Aufgabenstellung: Welcher Starttermin ist laut dem Artikel über die neuen Youtube-Spartenkanäle für die zwölf Kanäle in Deutschland anvisiert?

Extrahierter Text:
Neues Fernsehen: „Trigger“ statt „Tatort“

„Wir kommen in Frieden!“: Youtube startet zwölf Spartenkanäle in Deutschland und macht etablierten Sendern Konkurrenz. Die Programme sind für die Nutzer kostenfrei, mit Werbung finanziert - und dürften die Privatsender an einem empfindlichen Punkt treffen.

Robert Kyncl macht das ganz geschickt. „Wir kommen in Frieden!“, ruft der Manager der Videoplattform Youtube den deutschen Fernsehsendern zu und hält gleichzeitig eine Waffe bereit, die die Öffentlich-Rechtlichen und Privaten nicht umbringen, aber doch mehr als anpieksen dürfte: Zwölf Kanäle wird Youtube in Deutschland starten, zu Themen wie Sport, Unterhaltung, Comedy, Crime und Gesundheit. Damit betreibt die Google-Tochter künftig quasi Spartensender. Als Starttermin ist der 22. November anvisiert. Der Kampf um Zuschauer – vor allem um Werbeeinnahmen – dürfte sich durch die neue Konkurrenz weiter verschärfen.

„Unsere Strategie ist zu schauen, welche Interessen es in der Welt gibt, die im Fernsehen unterrepräsentiert sind, und sie zu bedienen. Wir suchen gezielt nach diesen ,weißen Flecken‘, in denen es heute kein Angebot gibt“, sagte Kyncl am Montag der Deutschen Presse-Agentur (dpa).

Youtube selbst wird allerdings keine Inhalte produzieren, sondern lediglich die Plattform für die Programme zur Verfügung stellen. Gemacht werden sie von verschiedenen Partnern, mit dabei ist beispielsweise die Ufa mit zwei Kanälen: „Heartbeat Berlin“ soll über Trends aus der Hauptstadt informieren, „Trigger“ Krimisendungen zeigen. Konkurrenz für „Tatort“ & Co? Nein, heißt es von der Ufa. Geplant seien eher Programme im Doku- und Reality-Stil. Die Videos würden auch eher Clipcharakter haben, also keine Spielfilmlänge von 90 Minuten. Theoretisch wäre das aber möglich, sagt Youtube-Sprecherin Mounira Latrache: „Es bleibt dem Anbieter selbst überlassen, welche Länge Sinn macht.“

Das Angebot ist vielfältig: Endemol beyond startet einen Kanal zum „Abenteuer Familie“, „Ponk” von Mediakraft präsentiert Comedy-Talente, die Berliner Band „Onkel Berni“ produziert mit First Entertainment eine Late-Night-Show aus dem eigenen Wohnzimmer.

Datenauszug:

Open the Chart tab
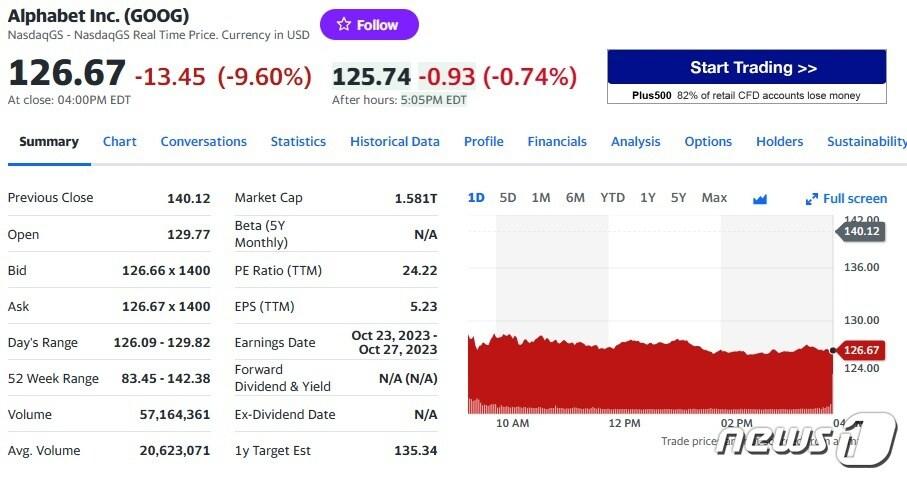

Gelöste Aufgabe: Der 22. November.